Les réalités administratives
et institutionnelles dans le récit d’Actes 16
À la lecture de l’épisode philippien du récit des Actes, on est frappé par le degré de précision des informations transmises par l’auteur sur le statut administratif de Philippes et sur ses institutions politiques en tant que colonie romaine. Se pose donc légitimement la question des raisons de l’attention accordée par l’auteur des 267Actes à ces éléments et de leur fonction dans l’économie du récit. Il faut cependant noter, en préambule, que cela n’est pas propre à la séquence consacrée à Philippes et qu’à vrai dire, l’ensemble des Actes comporte de nombreuses références aux réalités administratives de l’Empire romain22.
Dès la première mention de Philippes dans le récit (Actes 16,12), celle-ci est caractérisée comme étant une communauté appartenant à la province de Macédoine et possédant le statut de colonie. Un grave problème de critique textuelle à cet endroit a provoqué, et continue de provoquer, de nombreuses interprétations divergentes dans la recherche néotestamentaire. À mon sens, il convient d’adopter la conjecture ἥτιςἐστὶνπρώτηςμερίδοςτῆςΜακεδονίαςπόλις (« une ville du premier district de Macédoine ») au lieu de la leçon la plus fréquente dans la tradition manuscrite ἥτιςἐστὶνπρώτητῆςμερίδοςΜακεδονίαςπόλις (« la première ville du district de Macédoine »), du moment qu’elle restitue un sens plus pertinent au passage23. Il se trouve que Philippes faisait, en effet, partie de la plus orientale et de la première (dans l’ordre de numérotation) des quatre régions qui furent créées par les autorités romaines en Macédoine lors de la dissolution du royaume antigonide en 168 av. J.-C.24. Quoique ce découpage ait encore été utilisé à des fins administratives au ier siècle ap. J.-C25., l’auteur des Actes pourrait avoir trouvé cette information chez Polybe26 et avoir été intéressé, en renvoyant à la situation de Philippes au sein de la province de Macédoine, à préciser le cadre géographique du premier voyage missionnaire de Paul en dehors de la péninsule anatolienne. Ce souci pouvait d’autant plus se justifier que l’importance de la colonie, malgré son statut, était circonscrite à l’échelon régional et que sa réputation n’était pas universelle dans l’Orient romain. Il convient de relever, toutefois, que Philippes est la seule colonie romaine d’Orient visitée par l’apôtre à être explicitement qualifiée comme telle dans le récit 268des Actes, de surcroît par le biais d’une translittération du terme technique latin (κολωνία)27. Les autres colonies y sont simplement décrites comme des « villes », tout comme Philippes du reste dans Actes 16,12 et dans la suite de l’épisode (Actes 16,20), le terme grec πόλις devant se comprendre ici au sens générique de « communauté locale » sans préjuger de son statut politique particulier28.
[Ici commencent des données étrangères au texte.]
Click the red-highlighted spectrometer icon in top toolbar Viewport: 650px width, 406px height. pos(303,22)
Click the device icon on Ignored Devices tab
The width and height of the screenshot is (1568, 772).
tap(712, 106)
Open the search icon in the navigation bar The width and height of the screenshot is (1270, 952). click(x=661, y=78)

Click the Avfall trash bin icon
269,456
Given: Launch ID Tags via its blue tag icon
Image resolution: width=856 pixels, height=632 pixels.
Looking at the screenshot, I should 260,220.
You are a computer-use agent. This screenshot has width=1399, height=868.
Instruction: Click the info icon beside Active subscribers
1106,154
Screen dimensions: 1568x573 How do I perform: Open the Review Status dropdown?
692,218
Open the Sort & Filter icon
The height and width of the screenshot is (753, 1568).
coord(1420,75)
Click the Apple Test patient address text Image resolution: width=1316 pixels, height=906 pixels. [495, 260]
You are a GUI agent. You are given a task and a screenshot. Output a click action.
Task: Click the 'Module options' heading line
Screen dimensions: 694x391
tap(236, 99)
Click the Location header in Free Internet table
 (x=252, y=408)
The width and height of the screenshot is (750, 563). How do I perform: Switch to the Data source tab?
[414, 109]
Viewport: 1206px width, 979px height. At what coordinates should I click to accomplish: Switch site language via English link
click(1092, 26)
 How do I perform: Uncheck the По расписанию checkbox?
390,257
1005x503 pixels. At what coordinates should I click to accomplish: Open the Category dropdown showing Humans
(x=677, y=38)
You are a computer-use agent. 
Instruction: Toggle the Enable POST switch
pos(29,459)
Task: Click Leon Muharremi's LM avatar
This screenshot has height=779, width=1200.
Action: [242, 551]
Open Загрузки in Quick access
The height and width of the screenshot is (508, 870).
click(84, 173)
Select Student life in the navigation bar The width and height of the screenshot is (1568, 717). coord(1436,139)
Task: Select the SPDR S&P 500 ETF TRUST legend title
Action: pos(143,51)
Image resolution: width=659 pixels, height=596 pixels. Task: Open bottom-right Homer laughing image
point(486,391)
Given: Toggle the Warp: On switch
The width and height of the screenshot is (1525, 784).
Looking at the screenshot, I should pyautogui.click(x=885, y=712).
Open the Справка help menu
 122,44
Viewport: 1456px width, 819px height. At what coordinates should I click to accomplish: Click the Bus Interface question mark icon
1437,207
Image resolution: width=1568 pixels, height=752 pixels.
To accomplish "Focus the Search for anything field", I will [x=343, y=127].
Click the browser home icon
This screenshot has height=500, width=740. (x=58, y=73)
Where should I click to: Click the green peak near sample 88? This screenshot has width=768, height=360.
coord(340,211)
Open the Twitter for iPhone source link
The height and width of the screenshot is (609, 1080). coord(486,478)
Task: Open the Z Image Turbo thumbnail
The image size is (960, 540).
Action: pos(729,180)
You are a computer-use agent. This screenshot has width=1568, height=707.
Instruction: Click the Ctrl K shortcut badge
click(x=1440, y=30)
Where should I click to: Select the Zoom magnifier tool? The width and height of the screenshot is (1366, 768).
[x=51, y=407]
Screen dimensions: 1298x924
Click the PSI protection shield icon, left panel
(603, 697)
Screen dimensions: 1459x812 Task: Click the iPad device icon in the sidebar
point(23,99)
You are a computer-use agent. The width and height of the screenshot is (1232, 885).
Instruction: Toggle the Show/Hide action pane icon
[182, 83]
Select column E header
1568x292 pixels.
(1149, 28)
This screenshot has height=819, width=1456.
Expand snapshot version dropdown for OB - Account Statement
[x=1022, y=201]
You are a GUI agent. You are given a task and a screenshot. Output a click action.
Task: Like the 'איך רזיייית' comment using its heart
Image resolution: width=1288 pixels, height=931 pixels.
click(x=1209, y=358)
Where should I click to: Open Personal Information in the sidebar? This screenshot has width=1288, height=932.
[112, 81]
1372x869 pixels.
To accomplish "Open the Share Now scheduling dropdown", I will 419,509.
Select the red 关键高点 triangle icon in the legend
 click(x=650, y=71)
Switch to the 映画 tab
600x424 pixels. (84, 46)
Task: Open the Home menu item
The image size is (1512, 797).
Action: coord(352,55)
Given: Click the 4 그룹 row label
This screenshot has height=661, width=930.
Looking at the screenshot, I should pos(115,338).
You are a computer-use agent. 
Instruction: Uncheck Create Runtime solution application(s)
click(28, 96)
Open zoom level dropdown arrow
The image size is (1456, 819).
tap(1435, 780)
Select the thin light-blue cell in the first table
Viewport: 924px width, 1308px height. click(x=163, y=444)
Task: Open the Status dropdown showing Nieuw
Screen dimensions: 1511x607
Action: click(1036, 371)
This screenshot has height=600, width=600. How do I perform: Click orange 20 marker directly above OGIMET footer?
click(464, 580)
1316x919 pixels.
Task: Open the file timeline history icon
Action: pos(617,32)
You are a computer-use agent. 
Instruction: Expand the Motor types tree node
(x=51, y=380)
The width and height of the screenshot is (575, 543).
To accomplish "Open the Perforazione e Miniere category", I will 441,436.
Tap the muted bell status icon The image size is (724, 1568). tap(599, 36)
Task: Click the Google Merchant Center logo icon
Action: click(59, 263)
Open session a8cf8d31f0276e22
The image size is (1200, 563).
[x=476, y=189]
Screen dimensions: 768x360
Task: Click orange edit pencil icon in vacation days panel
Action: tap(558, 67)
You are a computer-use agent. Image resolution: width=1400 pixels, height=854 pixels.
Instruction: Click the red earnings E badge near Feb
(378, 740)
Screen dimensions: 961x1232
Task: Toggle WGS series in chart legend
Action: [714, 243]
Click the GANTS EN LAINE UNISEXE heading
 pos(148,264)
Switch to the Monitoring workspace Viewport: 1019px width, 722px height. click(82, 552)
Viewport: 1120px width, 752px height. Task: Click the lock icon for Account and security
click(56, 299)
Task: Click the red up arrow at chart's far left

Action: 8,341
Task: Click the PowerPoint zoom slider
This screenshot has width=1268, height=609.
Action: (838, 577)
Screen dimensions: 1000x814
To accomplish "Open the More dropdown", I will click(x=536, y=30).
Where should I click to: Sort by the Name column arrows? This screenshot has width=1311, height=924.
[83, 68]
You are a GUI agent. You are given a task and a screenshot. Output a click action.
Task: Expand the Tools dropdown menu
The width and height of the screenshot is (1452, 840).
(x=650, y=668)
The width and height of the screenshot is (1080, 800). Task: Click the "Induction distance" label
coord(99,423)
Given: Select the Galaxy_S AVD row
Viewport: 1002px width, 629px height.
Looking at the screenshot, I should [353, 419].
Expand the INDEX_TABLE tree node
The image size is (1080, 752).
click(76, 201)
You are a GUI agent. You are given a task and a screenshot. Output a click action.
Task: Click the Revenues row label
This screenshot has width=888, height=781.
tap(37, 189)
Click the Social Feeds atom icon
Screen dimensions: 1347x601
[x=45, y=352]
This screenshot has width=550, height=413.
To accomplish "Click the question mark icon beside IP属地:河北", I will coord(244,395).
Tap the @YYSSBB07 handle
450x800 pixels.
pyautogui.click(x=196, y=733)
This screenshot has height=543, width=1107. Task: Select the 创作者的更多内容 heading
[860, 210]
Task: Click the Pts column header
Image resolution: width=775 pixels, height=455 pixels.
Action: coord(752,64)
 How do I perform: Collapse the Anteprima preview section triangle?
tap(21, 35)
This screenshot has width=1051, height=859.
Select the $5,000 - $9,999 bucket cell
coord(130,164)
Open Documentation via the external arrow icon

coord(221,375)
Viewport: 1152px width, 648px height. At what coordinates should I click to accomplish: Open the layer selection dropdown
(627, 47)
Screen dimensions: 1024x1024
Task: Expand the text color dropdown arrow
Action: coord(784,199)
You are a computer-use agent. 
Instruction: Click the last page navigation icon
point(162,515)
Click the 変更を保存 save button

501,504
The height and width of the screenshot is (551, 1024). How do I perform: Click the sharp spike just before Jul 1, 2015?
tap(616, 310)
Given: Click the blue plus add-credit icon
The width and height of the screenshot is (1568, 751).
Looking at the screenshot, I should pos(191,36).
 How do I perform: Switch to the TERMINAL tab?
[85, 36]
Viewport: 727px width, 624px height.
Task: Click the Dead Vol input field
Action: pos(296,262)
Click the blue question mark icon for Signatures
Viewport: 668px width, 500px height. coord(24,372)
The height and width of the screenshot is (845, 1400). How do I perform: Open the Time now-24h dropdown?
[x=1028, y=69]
L’intérêt de l’auteur des Actes pour les réalités institutionnelles de l’Empire est confirmé par la description de la scène où Paul et Silas sont présentés devant les magistrats de la colonie par les maîtres de la devineresse qui s’estimaient lésés du fait de leur prédication. Les équivalents grecs corrects des titres latins, d’ordinaire utilisés dans les colonies romaines d’Orient, servent ainsi à désigner les deux principaux magistrats de la colonie ou duumvirs (στρατηγοί) ainsi que leurs appariteurs ou licteurs (ῥαβδοῦχοι)29. Au contraire, lorsqu’il est question, au début du passage, d’ἄρχοντες en Actes 16,19, ce terme volontairement plus général renvoie, non pas à des magistrats en particulier comme les duumvirs, mais aux autorités de la colonie dans leur ensemble. On remarque que le même souci d’exactitude pousse l’auteur des Actes à employer le titre officiel des principaux magistrats de la cité de Thessalonique et à les qualifier justement de politarques (Actes 17,6). Une telle précision soulève la question des sources de l’auteur. Une partie de la recherche néotestamentaire a voulu y voir une preuve de l’origine macédonienne de celui-ci30, mais on constate que l’auteur était aussi au fait des réalités institutionnelles locales à Éphèse, par exemple, où le titre de « secrétaire » (γραμματεύς) est correctement utilisé pour désigner le principal magistrat éphésien tentant de mettre fin à l’émeute des orfèvres (Actes 19,35), et, de manière générale, dans la province de Judée où est mise en scène la très longue séquence parajudiciaire consacrée à l’arrestation de Paul à Jérusalem, puis à sa comparution devant deux gouverneurs successifs (Actes 21,31 – 26,32). On peut éventuellement invoquer une éducation juridique dont aurait bénéficié l’auteur pour rendre compte de cela, ainsi que, vraisemblablement, le fait que celui-ci aurait disposé, pour rédiger son récit, de témoignages ou de 269premières versions écrites provenant de sources locales, produites par les différents groupes chrétiens eux-mêmes31.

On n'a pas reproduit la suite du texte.